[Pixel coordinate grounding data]

::::

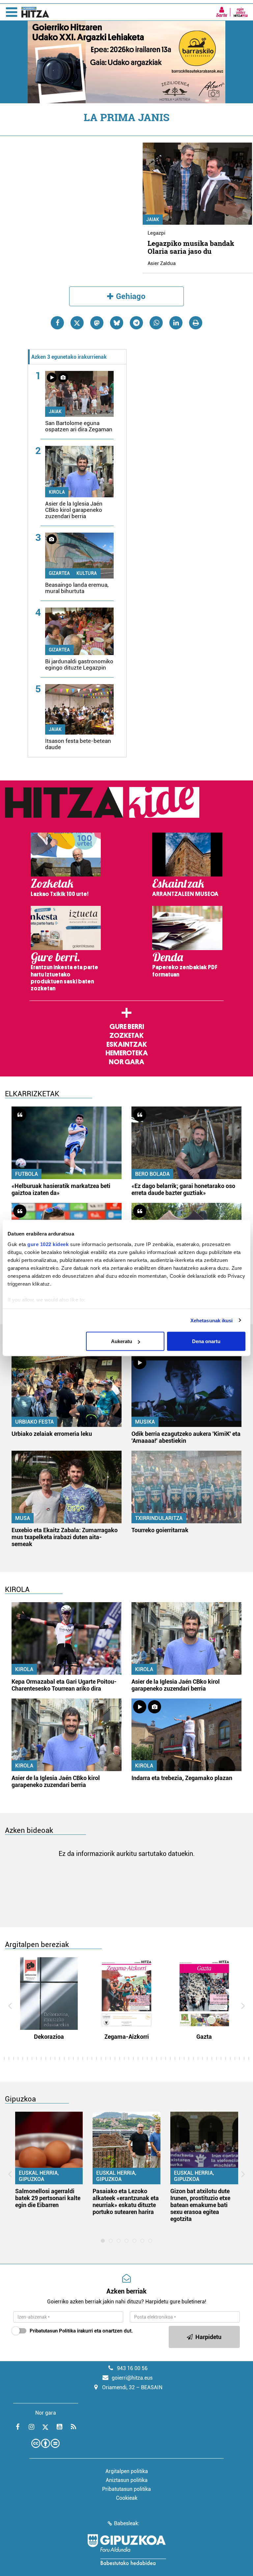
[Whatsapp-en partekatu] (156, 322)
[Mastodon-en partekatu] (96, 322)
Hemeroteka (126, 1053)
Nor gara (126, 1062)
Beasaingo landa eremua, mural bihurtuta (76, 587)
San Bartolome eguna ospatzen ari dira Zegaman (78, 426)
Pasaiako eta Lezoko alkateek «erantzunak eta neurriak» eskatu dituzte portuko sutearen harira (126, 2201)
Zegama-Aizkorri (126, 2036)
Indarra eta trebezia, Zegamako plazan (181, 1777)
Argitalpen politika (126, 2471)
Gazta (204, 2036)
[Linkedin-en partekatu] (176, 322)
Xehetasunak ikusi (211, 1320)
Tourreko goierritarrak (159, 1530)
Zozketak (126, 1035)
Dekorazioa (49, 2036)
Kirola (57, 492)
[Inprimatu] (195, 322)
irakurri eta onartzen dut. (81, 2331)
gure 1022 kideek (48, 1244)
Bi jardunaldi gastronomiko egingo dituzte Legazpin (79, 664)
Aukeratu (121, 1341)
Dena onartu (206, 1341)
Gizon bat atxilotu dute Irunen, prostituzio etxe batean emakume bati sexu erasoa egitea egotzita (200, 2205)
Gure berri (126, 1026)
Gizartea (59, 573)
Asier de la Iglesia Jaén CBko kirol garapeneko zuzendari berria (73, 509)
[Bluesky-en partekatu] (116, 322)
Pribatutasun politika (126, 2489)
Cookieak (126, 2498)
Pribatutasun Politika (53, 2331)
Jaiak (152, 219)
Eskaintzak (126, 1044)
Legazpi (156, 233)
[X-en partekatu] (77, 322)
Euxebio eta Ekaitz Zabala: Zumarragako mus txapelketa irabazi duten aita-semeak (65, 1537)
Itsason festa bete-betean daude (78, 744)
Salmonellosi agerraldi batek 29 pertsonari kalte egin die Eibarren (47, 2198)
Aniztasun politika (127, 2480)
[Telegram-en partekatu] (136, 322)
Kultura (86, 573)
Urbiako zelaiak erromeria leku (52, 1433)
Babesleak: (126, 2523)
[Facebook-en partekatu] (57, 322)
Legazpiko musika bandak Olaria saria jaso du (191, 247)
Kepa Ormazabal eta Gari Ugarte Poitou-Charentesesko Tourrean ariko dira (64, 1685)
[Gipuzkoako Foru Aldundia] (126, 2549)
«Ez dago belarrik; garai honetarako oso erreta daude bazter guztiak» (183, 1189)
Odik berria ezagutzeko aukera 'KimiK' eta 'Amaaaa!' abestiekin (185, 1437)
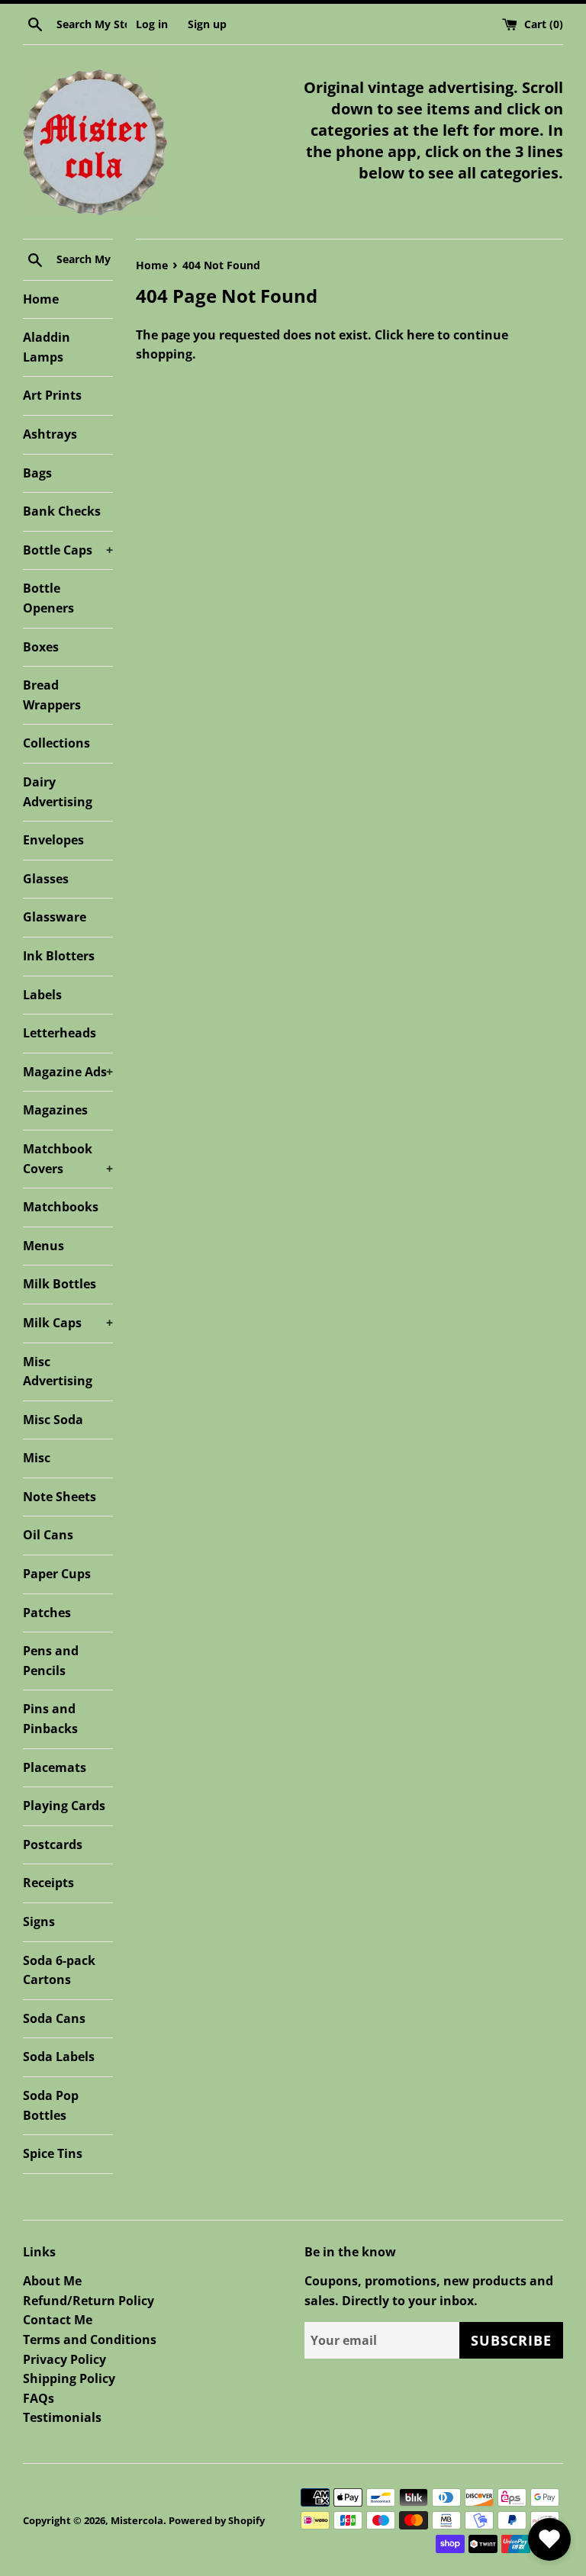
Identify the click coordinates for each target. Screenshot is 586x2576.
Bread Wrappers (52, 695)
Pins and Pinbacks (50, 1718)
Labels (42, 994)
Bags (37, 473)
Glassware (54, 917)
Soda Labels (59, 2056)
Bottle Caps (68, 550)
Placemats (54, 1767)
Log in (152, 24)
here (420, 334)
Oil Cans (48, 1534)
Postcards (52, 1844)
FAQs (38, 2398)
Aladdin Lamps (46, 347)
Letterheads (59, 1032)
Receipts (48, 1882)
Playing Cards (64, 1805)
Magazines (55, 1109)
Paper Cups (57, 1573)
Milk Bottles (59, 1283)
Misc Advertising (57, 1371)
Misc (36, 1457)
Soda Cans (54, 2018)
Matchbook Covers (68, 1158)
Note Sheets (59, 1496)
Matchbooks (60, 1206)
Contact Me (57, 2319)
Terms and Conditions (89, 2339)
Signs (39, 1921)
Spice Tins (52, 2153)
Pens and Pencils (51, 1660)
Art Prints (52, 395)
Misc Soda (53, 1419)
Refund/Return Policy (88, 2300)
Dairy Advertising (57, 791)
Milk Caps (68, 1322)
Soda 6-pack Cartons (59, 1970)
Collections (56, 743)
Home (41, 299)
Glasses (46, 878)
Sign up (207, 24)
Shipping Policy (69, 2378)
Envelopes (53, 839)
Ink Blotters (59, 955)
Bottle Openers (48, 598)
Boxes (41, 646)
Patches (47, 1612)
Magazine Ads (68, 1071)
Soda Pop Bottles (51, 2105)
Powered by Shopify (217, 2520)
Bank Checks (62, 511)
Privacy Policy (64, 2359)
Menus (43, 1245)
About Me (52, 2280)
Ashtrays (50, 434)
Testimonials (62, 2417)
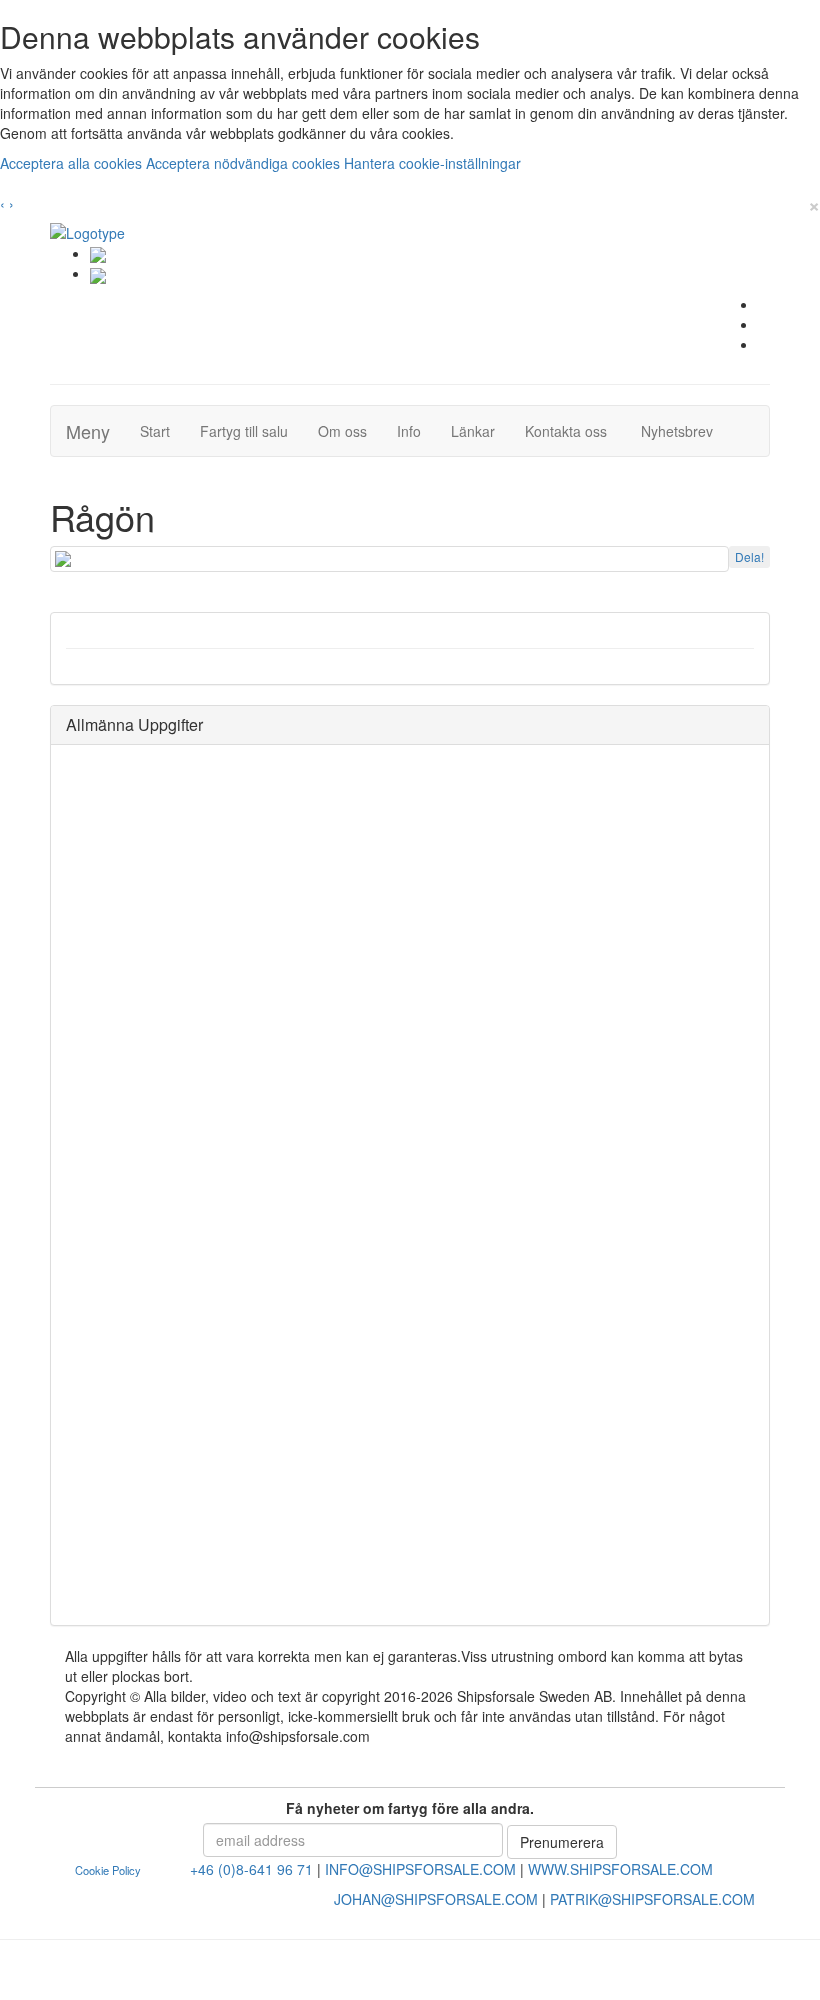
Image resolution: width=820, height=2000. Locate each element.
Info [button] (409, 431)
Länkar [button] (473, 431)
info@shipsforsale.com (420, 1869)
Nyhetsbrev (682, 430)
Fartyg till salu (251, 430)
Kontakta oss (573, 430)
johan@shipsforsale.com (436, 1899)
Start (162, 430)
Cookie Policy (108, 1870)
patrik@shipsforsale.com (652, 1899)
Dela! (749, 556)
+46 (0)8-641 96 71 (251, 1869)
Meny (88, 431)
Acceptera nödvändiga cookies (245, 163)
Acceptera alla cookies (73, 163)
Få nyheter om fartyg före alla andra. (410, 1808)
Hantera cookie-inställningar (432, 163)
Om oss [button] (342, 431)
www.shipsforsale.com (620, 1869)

::::

Using the entries above, write out exactly the lines from the one with "Gazta (204, 2036)" through the one with "Matchbook Covers (68, 1158)", ends included. Leave out any pictures.

Gazta (204, 2036)
[Linkedin-en partekatu] (176, 322)
Xehetasunak ikusi (211, 1320)
Tourreko goierritarrak (159, 1530)
Zozketak (126, 1035)
Dekorazioa (49, 2036)
Kirola (57, 492)
[Inprimatu] (195, 322)
irakurri eta onartzen dut. (81, 2331)
gure 1022 kideek (48, 1244)
Bi jardunaldi gastronomiko egingo dituzte Legazpin (79, 664)
Aukeratu (121, 1341)
Dena onartu (206, 1341)
Gizon bat atxilotu dute Irunen, prostituzio etxe batean emakume bati sexu erasoa egitea egotzita (200, 2205)
Gure berri (126, 1026)
Gizartea (59, 573)
Asier de la Iglesia Jaén CBko kirol garapeneko zuzendari berria (73, 509)
[Bluesky-en partekatu] (116, 322)
Pribatutasun politika (126, 2489)
Cookieak (126, 2498)
Pribatutasun Politika (53, 2331)
Jaiak (152, 219)
Eskaintzak (126, 1044)
Legazpi (156, 233)
[X-en partekatu] (77, 322)
Euxebio eta Ekaitz Zabala: Zumarragako mus txapelketa irabazi duten aita-semeak (65, 1537)
Itsason festa bete-betean daude (78, 744)
Salmonellosi agerraldi batek 29 pertsonari kalte egin die Eibarren (47, 2198)
Aniztasun politika (127, 2480)
[Telegram-en partekatu] (136, 322)
Kultura (86, 573)
Urbiako zelaiak erromeria leku (52, 1433)
Babesleak: (126, 2523)
[Facebook-en partekatu] (57, 322)
Legazpiko musika bandak Olaria saria jaso du (191, 247)
Kepa Ormazabal eta Gari Ugarte Poitou-Charentesesko Tourrean ariko dira (64, 1685)
[Gipuzkoako Foru Aldundia] (126, 2549)
«Ez dago belarrik; garai honetarako oso erreta daude bazter guztiak» (183, 1189)
Odik berria ezagutzeko aukera 'KimiK' eta 'Amaaaa!' abestiekin (185, 1437)
Identify the click coordinates for each target. Screenshot is 586x2576.
Bread Wrappers (52, 695)
Pins and Pinbacks (50, 1718)
Labels (42, 994)
Bags (37, 473)
Glassware (54, 917)
Soda Labels (59, 2056)
Bottle Caps (68, 550)
Placemats (54, 1767)
Log in (152, 24)
here (420, 334)
Oil Cans (48, 1534)
Postcards (52, 1844)
FAQs (38, 2398)
Aladdin Lamps (46, 347)
Letterheads (59, 1032)
Receipts (48, 1882)
Playing Cards (64, 1805)
Magazines (55, 1109)
Paper Cups (57, 1573)
Milk Bottles (59, 1283)
Misc Advertising (57, 1371)
Misc (36, 1457)
Soda Cans (54, 2018)
Matchbook Covers (68, 1158)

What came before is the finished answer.